Association of intrathoracic herniation of the liver with left heart hypoplasia in fetuses with a left diaphragmatic hernia but not in fetuses with a right diaphragmatic hernia.
ABSTRACT Predominant left heart hypoplasia is commonly observed in human fetuses with left diaphragmatic hernia and intrathoracic liver herniation ("liver-up"). In contrast, marked left/right heart disproportion has not been described in fetuses with right diaphragmatic hernia, despite intrathoracic herniation of large parts of the liver.

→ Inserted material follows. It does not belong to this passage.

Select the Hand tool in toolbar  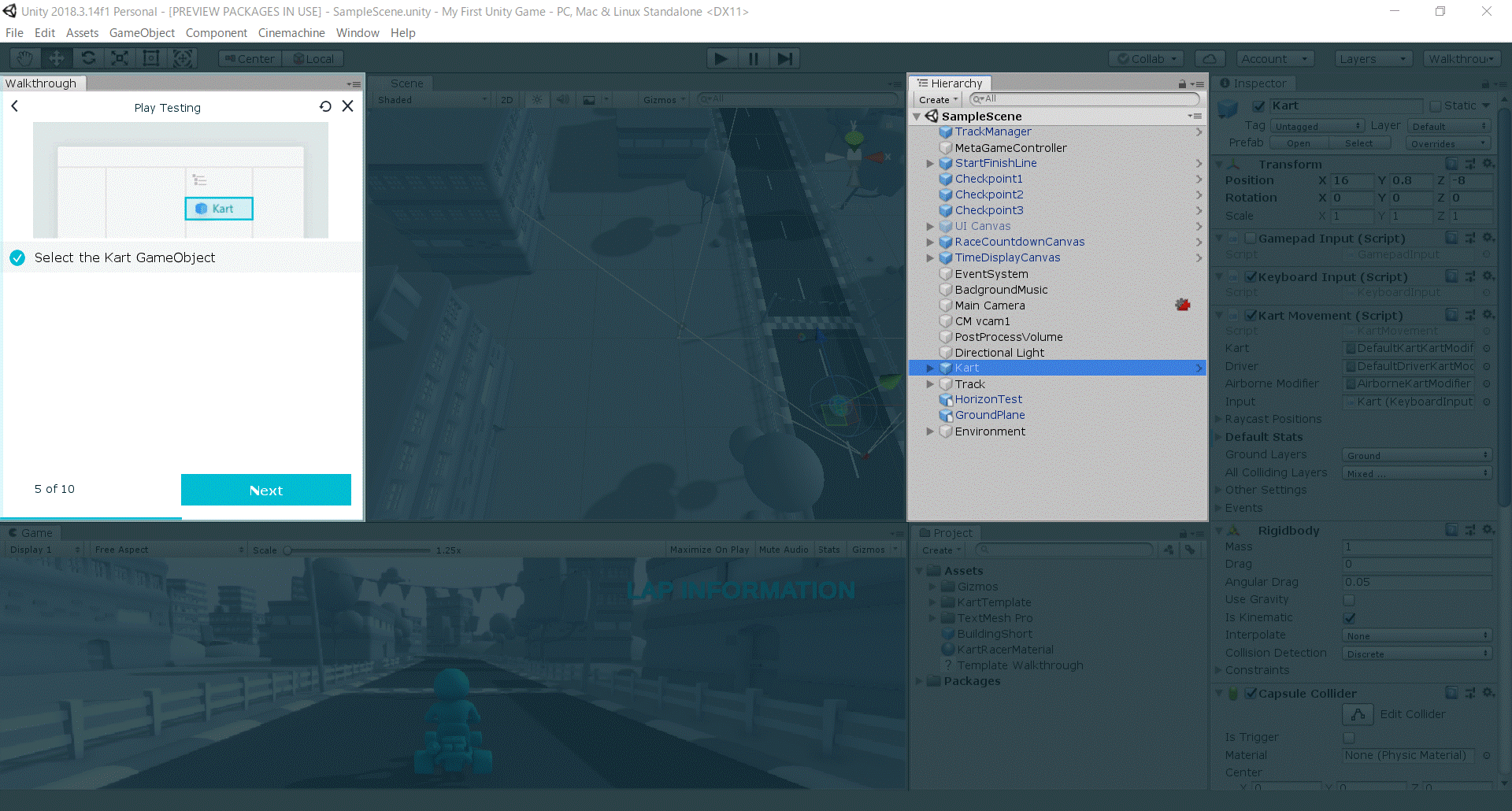tap(25, 58)
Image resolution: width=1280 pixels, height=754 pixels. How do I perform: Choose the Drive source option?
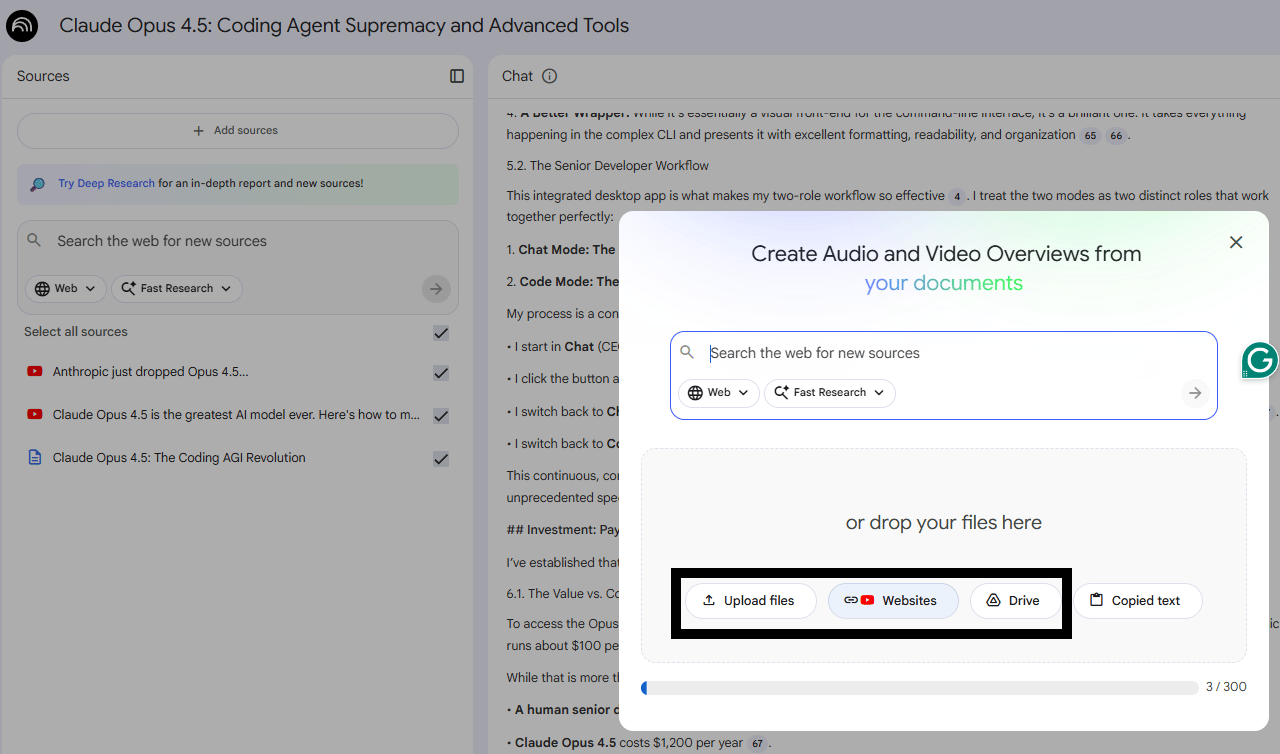[x=1014, y=601]
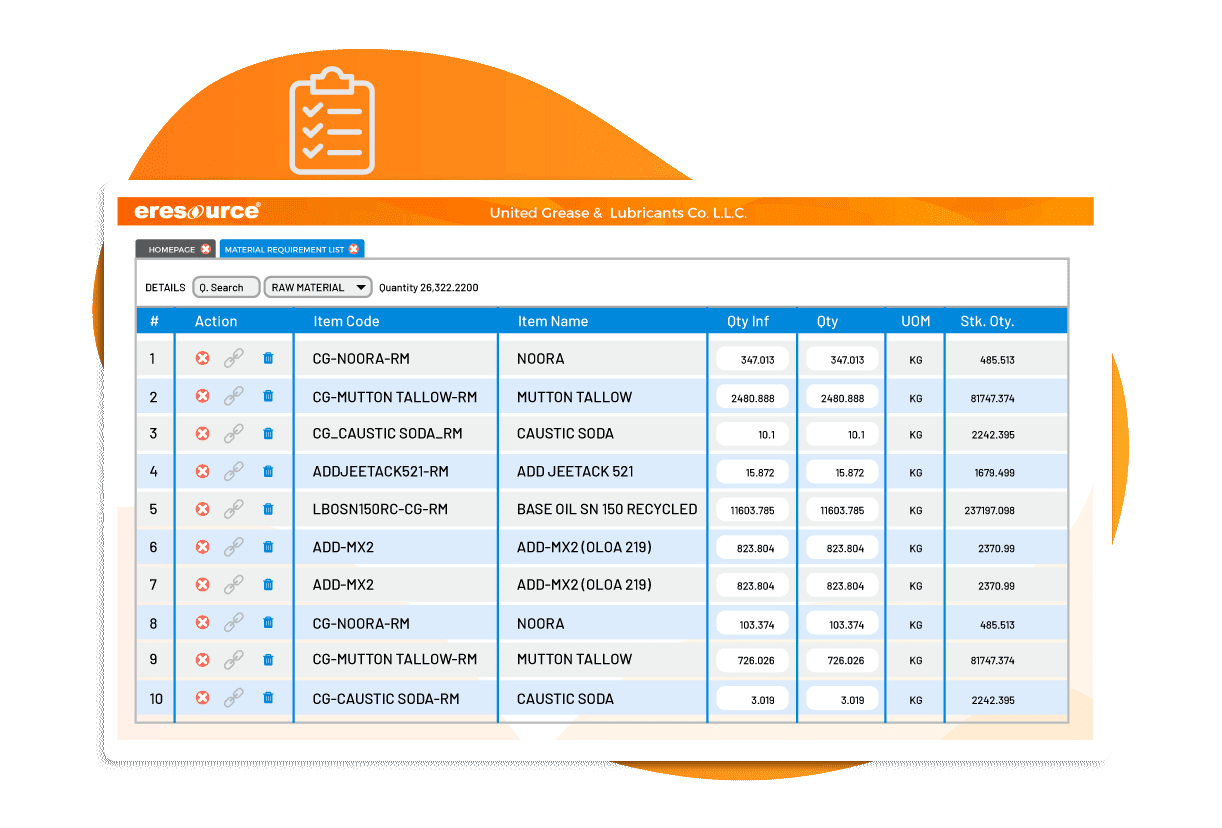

We analyzed the data of 15 fetuses with left diaphragmatic hernia and 10 fetuses with right diaphragmatic hernia and all with intrathoracic liver herniation ("liver-up") that were examined with fetal echocardiography between 21 weeks + 1 day and 35 weeks + 0 days of gestation. The inflow and outflow dimensions and Z-scores of the two groups were statistically compared. In addition, ductus venosus streaming patterns were examined.
Despite the presence of intrathoracic liver herniation, predominant left heart hypoplasia, defined as a mitral valve Z-score < - 2 in combination with a tricuspid valve Z-score that was at least 2 Z larger than the mitral valve Z-score in an individual fetus, was observed in 11 of the 15 fetuses with left diaphragmatic hernia but in none of the 10 fetuses (p < 0.001) with right diaphragmatic hernia. Preferential streaming to the right heart was observed in 14 of the 15 fetuses with left hernia but in none of the 7 fetuses with right diaphragmatic hernia in whom this flow information was available (p < 0.0001).
Intrathoracic herniation of the liver ("liver-up") is associated with predominant left heart hypoplasia in left diaphragmatic hernia but not right fetal diaphragmatic hernia. Our observations indicate that this difference may result from different ductus venosus streaming sites in these conditions.